Liga Mistrzów: Atlético po heroicznej walce remisuje z Barceloną

 

Atletico wciąż w grze. Bojowe zapowiedzi zawodników Los Coljoneros o tym, że postarają się zagrać jak najlepiej i stawić czoła Barcelonie nie były słowami rzucanymi na wiatr. Wczoraj zmierzyli się w ćwierćfinale Ligi Mistrzów z Dumą Katalonii i osiągneli swój cel – strzelili gola na wyjeździe i obronili korzystny wynik.

 

Pomimo, że to Barcelona prowadziła grę, miała przygniatającą przewagę w posiadaniu piłki (71% – 29%), wykonanych celnych podań (661 – 203), a także w ilości oddanych strzałów (19 – 6) długo nie potrafiła sforsować doskonałej lini obrony Atletico. Ciągłe wymiany piłek Xaviego z Danim Alvesem, Alby z Iniestą, czy Iniesty z Fabregasem nie przynosiły skutku.
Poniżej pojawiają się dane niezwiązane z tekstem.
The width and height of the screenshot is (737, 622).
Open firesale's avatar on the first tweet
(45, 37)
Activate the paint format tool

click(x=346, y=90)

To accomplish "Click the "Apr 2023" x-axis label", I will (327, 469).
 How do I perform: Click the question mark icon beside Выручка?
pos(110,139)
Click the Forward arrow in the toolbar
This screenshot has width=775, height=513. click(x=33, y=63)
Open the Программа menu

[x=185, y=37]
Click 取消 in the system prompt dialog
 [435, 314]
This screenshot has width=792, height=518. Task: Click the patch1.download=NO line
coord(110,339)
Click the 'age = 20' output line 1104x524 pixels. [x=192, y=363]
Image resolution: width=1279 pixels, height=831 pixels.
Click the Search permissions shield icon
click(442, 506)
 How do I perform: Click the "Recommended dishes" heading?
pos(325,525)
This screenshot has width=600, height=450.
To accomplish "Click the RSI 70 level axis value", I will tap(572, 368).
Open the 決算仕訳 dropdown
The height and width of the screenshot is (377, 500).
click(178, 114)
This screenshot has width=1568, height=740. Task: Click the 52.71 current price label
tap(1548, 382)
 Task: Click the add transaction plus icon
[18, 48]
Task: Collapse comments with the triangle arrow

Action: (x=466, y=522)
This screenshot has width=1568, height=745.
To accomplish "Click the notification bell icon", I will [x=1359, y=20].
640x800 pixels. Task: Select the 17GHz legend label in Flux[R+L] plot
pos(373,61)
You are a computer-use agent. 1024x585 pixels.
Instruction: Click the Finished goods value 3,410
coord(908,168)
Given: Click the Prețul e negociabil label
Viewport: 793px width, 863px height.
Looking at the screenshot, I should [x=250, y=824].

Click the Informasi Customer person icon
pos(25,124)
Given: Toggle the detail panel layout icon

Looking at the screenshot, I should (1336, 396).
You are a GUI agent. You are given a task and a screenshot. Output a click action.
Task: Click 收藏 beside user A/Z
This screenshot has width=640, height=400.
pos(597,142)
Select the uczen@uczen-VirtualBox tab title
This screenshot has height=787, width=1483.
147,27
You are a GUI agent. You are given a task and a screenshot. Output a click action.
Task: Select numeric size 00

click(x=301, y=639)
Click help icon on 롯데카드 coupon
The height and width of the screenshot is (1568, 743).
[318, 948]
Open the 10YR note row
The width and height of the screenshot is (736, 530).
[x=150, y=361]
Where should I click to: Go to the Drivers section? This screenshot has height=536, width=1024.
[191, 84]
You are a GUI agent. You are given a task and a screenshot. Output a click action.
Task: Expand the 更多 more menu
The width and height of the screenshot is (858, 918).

Kompletnie niewidoczny był Messi, który został całkowicie wyłączony z gry. Katalończycy zachowywali się jak szczypiorniści. Podawali, podawali i szukali luki w obronie. Ale takich tego dnia nie było. Madryccy obrońcy bronili się fantastycznie, każdy każdego asekurował, nie było mowy o błędach i wygląda na to, że dziś w Europie za wzór idealnej defensywy będzie uchodzić Atletico.

 

Jednak jakiekolwiek wydarzenia z tego spotkania przyćmił gol Diego. Pomocnik, sprowadzony zimą do Atletico by wzmocnić ofensywę, uderzył z ok. 30 metrów w samo okienko bramki Pinto. Piłka odkręcała się tak idealnie, że bramkarz nie miał żadnych szans. Nie można też tu mówić o jakimkolwiek błędzie w obronie Barcelony – to był po prostu błysk geniuszu Brazylijczyka.

 

Po stracie bramki Barcelona kompletnie zdominowała Atletico, a podopiecznym Simeone pozostało bronienie wyniku. Udawało się to do 71 minuty – Genialny tego dnia Iniesta obsłużył Neymara kapitalnym prostopadłym podaniem, a temu nie pozostało nic innego, jak wpakować piłkę do siatki. Do końca spotkania Katalończycy dążyli do zmiany niekorzystnego dla nich wyniku, jednak Rojiblancos nie dali się już zaskoczyć tego wieczoru.

 

Wynik 1-1 na Camp Nou jest korzystniejszy dla Atletico, jednak na odpowiedź na pytanie, kto awansuje do półfinału elitarnych rozgrywek musimy zaczekać do przyszłego tygodnia.

 

FC Barcelona – Atletico Madrid: 1-1

 

Bramki:

 

55‘ Diego Ribas da Cunha

71‘ Santos Junior

 

Wyjściowy skład Barcelony: Jose Pinto – Dani Alves, Gerard Pique, Javier Mascherano, Jordi Alba – Xavi Hernandez, Sergio Busquets, Cesc Fabregas – Neymar, Leo Messi, Andres Iniesta

 

Zmiany:

 

12‘ Marc Bartra za Gerarda Pique

68‘ Alexis Sanchez za Cesca Fabregasa

 

Wyjściowy skład Atletico Madryt: Thibaut Courtois – Juanfran, Diego Godín, Miranda, Filipe – Gabi, Tiago – Arda Turan, David Villa, Koke – Diego Costa

 

Zmiany:

 

30’ Diego za Diego Costę

71’ Sosa za Davida Villę

77’ Cristian Rodriguez za Ardę Turana

 

Żółte kartki:

 

19‘ Koke

38‘ Gabi

44‘ Turan A.

52‘ Juanfran

56‘ Iniesta A.

58‘ Alba J.

79‘ Diego

90+2‘ Sosa J.

na chaos

Zobacz komentarze

  • Cholo po prostu mówi co chce i to co mysli . W Brazylii jak Neymar sie przewracał po najmniejszym nawet kontakcie z rywalem to i tak byl faul z automatu. Sedziowie traktowali jego i nie tylko jego bo innych młodych gwiazdorów jak nietykalnych a defensorzy innych druzyn tak samo. Miało ise to zmienić w Europie ale jak widac tutaj też sędziowie pomagają Neymarowi. Brawa dla Cholo jeszcze raz dobrze ze my nie mamy takich nurków w zespole .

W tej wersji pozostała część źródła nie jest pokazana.